The movie opens with intimidating shots of the Philadelphia skyline. The image is flipped upside down, meant to evoke the image of hell, and along with the dark score we hear the voice over of a man named only Ramirez (Jacob Vargas). He’s a deeply religious man who announces what we already know based on the movie’s marketing, that the devil is among us.
The story follows a group of five people trapped in a skyscraper elevator. One of them is the devil, but it takes them a while to figure out this is the case. Instead, when the lights flicker and they’re picked off one by one, the group turns on each other as in John Carpenter’s The Thing. One of them is a killer, they believe, but it’s unclear who. When the suspicion falls on a particular person, they are always the next in line to be killed, as if specifically done in just to prove that none of this makes any sense.
Half of the movie takes place outside the elevator, following the investigation by previously mentioned handsome detective with a dark side, Detective Bowden (Chris Messina). He has a tragic backstory which intersects (however improbable) with the main storyline.
Bowden struggles to make sense of the madness, which he and the building security can look in on from a security camera (though they can’t hear those inside). Through a microphone they can speak to the elevator inhabitants, and this allows them to study them like lab rats, even as they intend to save their lives.
Now, Ramirez is one of the security dudes, and he’s the one who believes pretty quickly that the devil is involved. This is a tricky thing, to make it believable that the characters would catch on to the devil’s involvement. None of the other characters have any reason to follow this line of thinking, so the narrative needs a religious character to jump straight to such a conclusion.
A little while later Bowden will give into his logic.

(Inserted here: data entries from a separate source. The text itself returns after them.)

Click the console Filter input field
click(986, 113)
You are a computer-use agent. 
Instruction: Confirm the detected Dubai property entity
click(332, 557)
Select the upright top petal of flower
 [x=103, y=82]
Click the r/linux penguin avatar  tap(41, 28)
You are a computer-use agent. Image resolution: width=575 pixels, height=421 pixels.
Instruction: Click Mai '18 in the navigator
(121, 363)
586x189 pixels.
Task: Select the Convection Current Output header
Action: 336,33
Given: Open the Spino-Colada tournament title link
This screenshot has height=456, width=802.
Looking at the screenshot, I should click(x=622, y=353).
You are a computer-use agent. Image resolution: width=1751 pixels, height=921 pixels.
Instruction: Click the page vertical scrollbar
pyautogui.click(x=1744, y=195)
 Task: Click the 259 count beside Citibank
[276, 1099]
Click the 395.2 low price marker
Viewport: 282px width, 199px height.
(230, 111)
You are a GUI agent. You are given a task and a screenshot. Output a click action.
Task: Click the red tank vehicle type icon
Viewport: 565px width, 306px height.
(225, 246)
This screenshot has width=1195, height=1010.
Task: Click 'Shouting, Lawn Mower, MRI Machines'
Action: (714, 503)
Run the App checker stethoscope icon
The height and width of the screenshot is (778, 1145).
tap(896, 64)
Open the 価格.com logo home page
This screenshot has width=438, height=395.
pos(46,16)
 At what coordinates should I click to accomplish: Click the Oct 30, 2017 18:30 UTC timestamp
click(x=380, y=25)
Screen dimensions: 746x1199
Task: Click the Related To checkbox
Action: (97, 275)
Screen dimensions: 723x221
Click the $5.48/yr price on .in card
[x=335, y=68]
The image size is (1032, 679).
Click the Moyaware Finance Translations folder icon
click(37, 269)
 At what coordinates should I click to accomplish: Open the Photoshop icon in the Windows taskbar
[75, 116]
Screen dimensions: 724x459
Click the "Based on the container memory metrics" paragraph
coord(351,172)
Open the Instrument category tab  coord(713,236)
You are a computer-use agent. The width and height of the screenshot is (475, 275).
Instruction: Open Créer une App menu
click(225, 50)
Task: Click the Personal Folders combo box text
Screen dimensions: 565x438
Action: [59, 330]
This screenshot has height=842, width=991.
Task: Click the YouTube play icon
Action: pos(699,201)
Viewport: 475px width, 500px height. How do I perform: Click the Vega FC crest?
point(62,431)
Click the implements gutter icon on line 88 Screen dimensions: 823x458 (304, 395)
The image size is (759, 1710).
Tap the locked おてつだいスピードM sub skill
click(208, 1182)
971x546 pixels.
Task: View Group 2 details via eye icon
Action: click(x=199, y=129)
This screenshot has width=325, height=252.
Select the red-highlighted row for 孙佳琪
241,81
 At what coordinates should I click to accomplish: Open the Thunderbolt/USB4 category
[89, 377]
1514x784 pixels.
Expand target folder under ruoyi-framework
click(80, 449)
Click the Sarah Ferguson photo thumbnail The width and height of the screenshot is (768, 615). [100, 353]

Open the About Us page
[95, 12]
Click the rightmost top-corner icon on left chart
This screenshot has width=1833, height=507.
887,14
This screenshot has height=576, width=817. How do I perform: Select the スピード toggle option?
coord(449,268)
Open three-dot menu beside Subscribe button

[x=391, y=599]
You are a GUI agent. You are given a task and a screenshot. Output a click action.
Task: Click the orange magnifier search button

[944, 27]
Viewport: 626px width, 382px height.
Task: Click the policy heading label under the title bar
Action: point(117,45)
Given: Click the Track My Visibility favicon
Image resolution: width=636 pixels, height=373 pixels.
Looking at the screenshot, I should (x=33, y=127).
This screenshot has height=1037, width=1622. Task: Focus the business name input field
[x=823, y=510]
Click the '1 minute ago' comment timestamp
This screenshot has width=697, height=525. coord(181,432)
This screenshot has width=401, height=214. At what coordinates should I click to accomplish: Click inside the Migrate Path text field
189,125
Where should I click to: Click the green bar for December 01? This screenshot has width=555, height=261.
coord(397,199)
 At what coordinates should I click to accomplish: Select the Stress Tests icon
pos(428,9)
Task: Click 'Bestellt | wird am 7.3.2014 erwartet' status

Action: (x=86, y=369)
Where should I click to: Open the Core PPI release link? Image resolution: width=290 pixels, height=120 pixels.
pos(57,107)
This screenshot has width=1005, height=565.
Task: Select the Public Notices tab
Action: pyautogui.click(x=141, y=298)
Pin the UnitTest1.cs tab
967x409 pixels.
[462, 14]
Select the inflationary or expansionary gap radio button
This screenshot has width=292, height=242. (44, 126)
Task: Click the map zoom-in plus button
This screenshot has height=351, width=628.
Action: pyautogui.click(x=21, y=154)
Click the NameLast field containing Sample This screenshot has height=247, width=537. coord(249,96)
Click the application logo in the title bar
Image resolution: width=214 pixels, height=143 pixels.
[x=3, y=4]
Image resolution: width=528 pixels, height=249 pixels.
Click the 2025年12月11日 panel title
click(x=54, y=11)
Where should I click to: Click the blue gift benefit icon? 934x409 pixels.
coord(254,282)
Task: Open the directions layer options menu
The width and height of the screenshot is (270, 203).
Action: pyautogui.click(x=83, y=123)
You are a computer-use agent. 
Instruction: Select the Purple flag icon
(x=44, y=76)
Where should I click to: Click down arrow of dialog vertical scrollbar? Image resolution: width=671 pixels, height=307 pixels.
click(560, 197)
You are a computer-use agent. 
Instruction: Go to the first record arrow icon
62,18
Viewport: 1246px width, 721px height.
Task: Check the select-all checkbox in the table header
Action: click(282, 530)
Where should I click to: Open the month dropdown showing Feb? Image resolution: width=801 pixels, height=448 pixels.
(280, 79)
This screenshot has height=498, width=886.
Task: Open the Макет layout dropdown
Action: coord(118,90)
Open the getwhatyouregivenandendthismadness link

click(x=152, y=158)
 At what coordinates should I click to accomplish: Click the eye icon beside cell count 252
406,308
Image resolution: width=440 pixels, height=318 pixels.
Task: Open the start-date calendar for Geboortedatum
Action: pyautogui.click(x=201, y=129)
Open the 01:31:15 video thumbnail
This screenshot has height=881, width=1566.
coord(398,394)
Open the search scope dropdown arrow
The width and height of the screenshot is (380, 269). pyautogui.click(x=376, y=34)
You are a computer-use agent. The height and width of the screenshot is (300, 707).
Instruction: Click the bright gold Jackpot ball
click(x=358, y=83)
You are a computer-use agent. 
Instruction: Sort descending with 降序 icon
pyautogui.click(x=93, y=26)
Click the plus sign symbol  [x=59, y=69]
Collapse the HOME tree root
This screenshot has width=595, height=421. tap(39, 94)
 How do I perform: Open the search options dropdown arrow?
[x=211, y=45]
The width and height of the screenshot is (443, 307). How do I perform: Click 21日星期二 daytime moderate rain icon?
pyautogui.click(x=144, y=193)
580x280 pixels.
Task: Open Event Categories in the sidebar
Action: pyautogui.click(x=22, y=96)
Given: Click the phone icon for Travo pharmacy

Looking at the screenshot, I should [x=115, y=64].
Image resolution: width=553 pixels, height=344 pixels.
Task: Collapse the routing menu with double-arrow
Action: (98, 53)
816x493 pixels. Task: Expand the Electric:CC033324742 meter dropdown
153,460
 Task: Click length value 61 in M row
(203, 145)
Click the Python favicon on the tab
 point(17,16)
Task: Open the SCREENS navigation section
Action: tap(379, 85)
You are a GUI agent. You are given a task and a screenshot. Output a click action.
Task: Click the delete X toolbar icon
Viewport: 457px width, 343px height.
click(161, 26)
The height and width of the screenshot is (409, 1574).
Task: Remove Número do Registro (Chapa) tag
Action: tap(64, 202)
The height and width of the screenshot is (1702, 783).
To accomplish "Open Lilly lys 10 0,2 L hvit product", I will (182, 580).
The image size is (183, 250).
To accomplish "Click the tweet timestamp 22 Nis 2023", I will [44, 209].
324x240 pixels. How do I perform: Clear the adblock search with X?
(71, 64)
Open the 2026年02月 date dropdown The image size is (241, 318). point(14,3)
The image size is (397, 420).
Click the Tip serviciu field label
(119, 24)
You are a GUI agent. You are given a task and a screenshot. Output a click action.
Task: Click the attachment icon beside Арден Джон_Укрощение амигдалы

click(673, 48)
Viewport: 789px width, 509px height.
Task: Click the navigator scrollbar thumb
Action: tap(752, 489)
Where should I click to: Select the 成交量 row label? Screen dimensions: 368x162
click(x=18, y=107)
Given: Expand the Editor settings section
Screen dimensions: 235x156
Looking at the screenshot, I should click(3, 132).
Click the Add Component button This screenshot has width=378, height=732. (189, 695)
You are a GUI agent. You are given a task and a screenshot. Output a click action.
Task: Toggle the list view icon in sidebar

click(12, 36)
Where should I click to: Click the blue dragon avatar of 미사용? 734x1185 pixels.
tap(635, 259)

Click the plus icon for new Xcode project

I wonder what the importance is of these characters knowing the devil is involved. Would the story work the same way if it was only shown from inside the elevator. I think this might make for a better film, maybe just a thirty or forty minute story. We would be just as claustrophobic as the characters, with only a disembodied voice guiding us, and we would have no sense of what was going on.
The story needs to have an active protagonist, however, so it follows that the characters must understand what is happening at some point. No one inside the elevator would have any reason to believe the horror is somehow mystical, so this responsibility falls to Bowden, narratively speaking.
Because he has such an important role, then, the movie makes him the protagonist, even as he is separated from all the action, and it gives him a forced, almost cliche backstory which has no business existing inside the film.
Enough of this story feels original (five people trapped inside the elevator, one is the devil? Sign me up), but it’s weighed down by familiar tropes, dull and expository dialogue, unlikely leaps in character logic and Bowden’s backstory which is doled out throughout the story in forced moments that halt any momentum.
The result is that this story belongs to Bowden when it shouldn’t belong to anyone. The intriguing premise gives away to a rote (that the right word?) story loaded with cliches, some overracting and melodrama.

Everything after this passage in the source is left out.